To do:
Please write out the entire listing below exactly, excluding its pictures.

—————

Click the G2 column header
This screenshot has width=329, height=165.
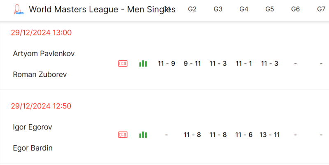(192, 9)
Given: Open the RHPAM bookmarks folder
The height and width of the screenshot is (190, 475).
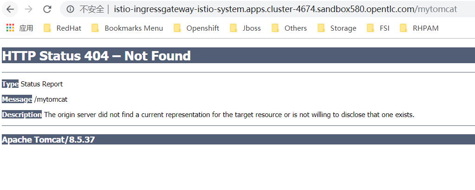Looking at the screenshot, I should point(425,28).
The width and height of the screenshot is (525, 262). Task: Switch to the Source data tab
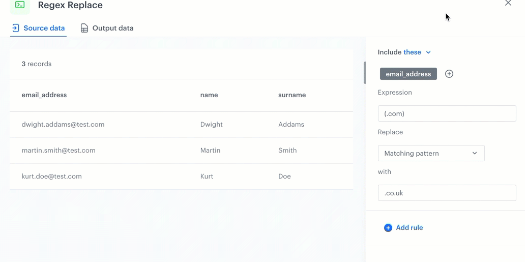(39, 28)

—————

Answer space:
Click the G2 column header
This screenshot has width=329, height=165.
(192, 9)
Given: Open the RHPAM bookmarks folder
The height and width of the screenshot is (190, 475).
Looking at the screenshot, I should point(425,28).
The width and height of the screenshot is (525, 262). Task: Switch to the Source data tab
(39, 28)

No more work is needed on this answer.